Network Management Challenge
Networks, connectivity and mobile access are evolving, growing exponentially in volume and scope, with spectrum extending from large corporate and telecom networks to connectivity between thousands of “constrained devices”, including Machine-to-Machine (M2M) automation networks and sensor-based, data gathering and analysis networks, described as the Internet of Things (IoT).
The computing networks increasingly take shape of large multi-campus installations, providing applications, storage and connectivity services, often via multi-tenant cloud architectures.
All networking sectors require Internet & mobile connectivity, demanding security, instant remote configurations, monitoring and network management. The challenge is in carrying these concepts across different networking architectures, levels of computing, connectivity and memory resources while retaining some commonalities in application APIs to provide an effective foundation for automation and sophisticated management applications of networking infrastructure, services and information.
Private, Carrier & Constrained Device Networks
The size and complexity of today’s networks are evident, from volumes of specialized function boxes in carrier networks, and the complexity of network applications to connectivity intelligence in just about any device that produces information or requires receiving configuration and command data in IoT networks.
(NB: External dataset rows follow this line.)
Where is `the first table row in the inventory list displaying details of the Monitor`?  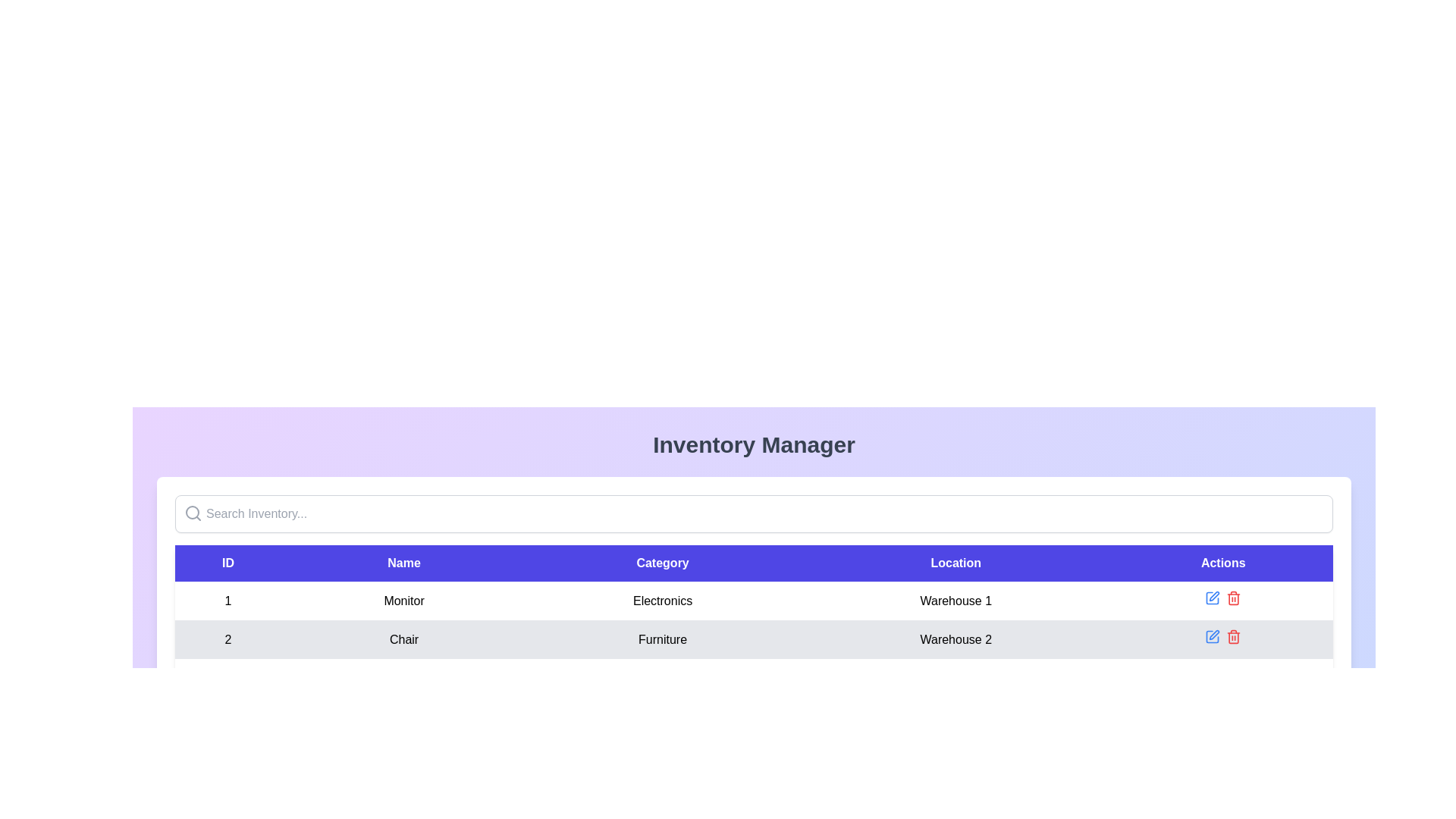
the first table row in the inventory list displaying details of the Monitor is located at coordinates (754, 600).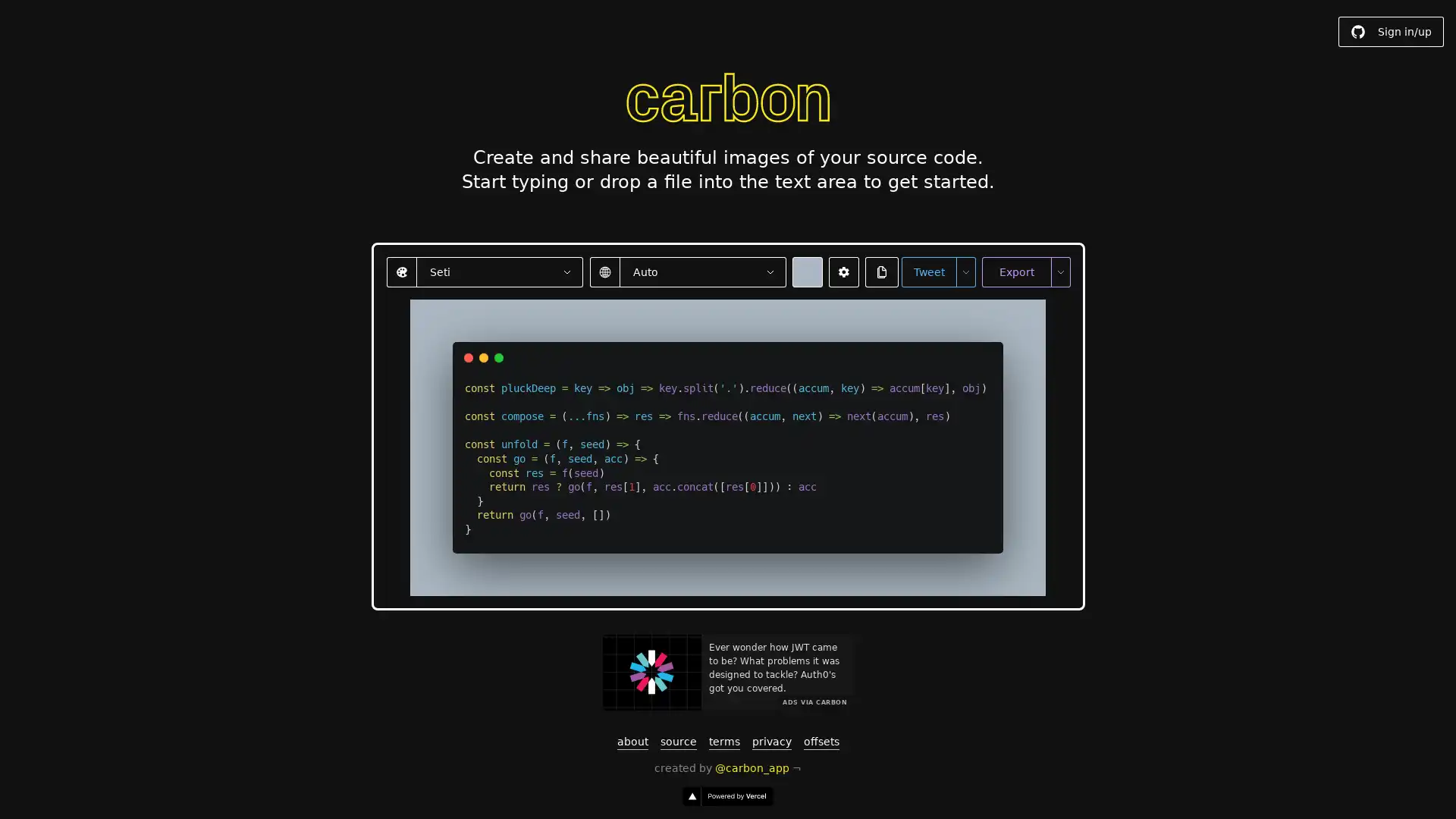  I want to click on Tweet, so click(927, 271).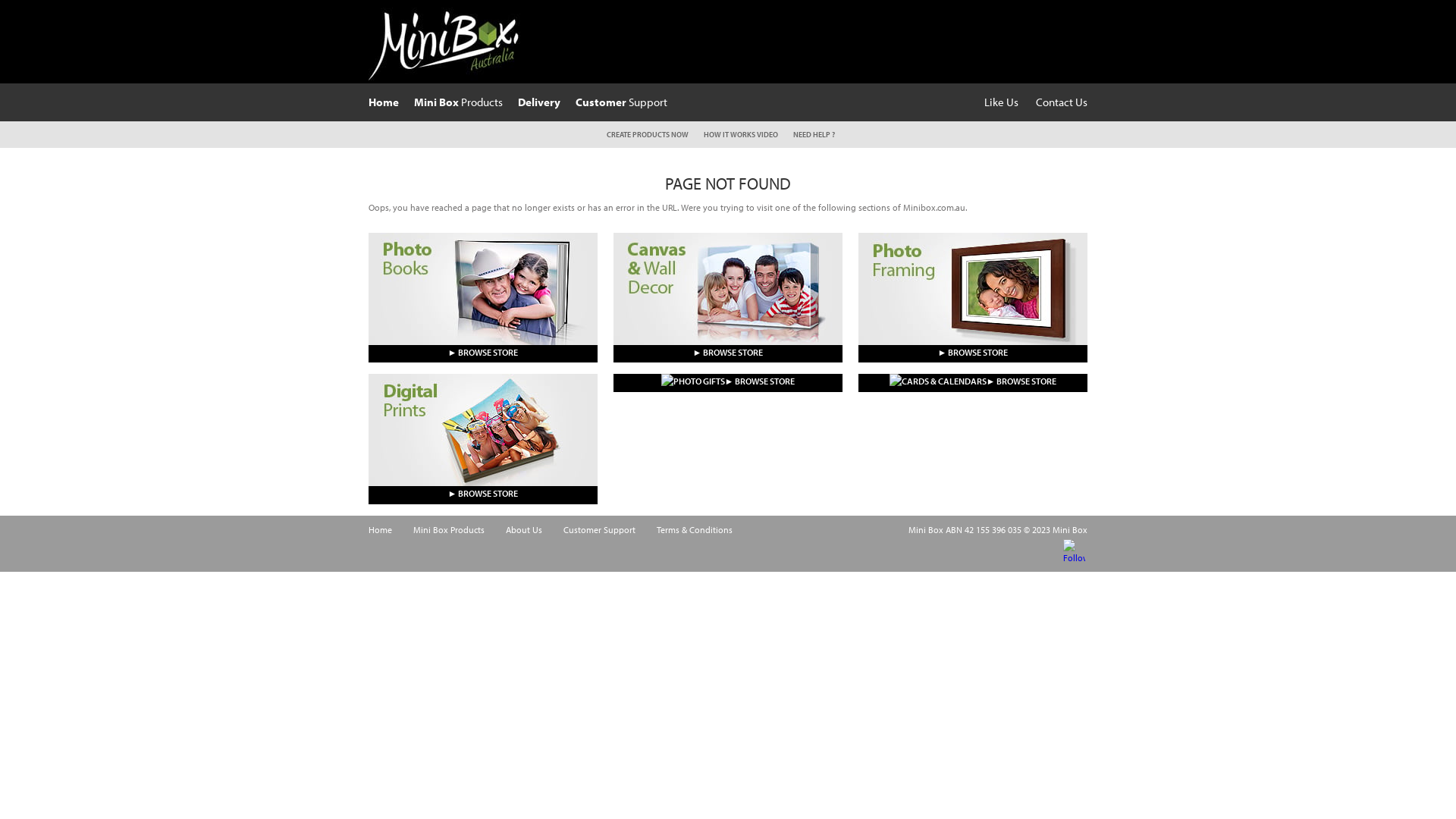 The height and width of the screenshot is (819, 1456). What do you see at coordinates (457, 102) in the screenshot?
I see `'Mini Box Products'` at bounding box center [457, 102].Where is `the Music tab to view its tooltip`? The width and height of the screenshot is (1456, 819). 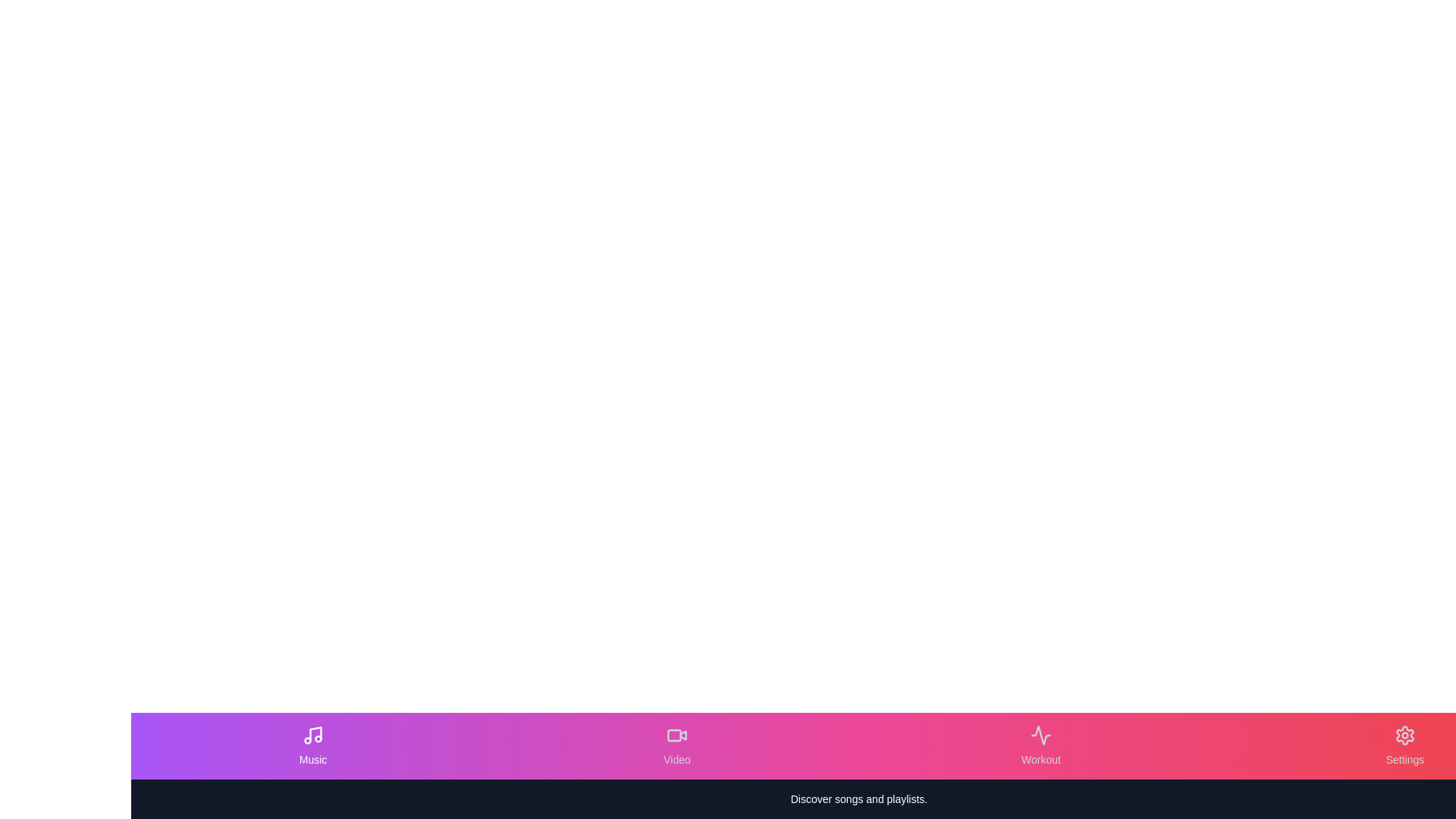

Applications are far-reaching and expanding, from business, services and carrier applications to industrial, energy, medical, building automation, smart cities, transportation, dynamic consumer analysis, logistics sector, to name a few; the mandate is creating intelligent eco-systems providing desired data and application services and automatically responding to events, reporting systems status to management applications or adjusting environment to evolving conditions, all in line with a pre-configured policy.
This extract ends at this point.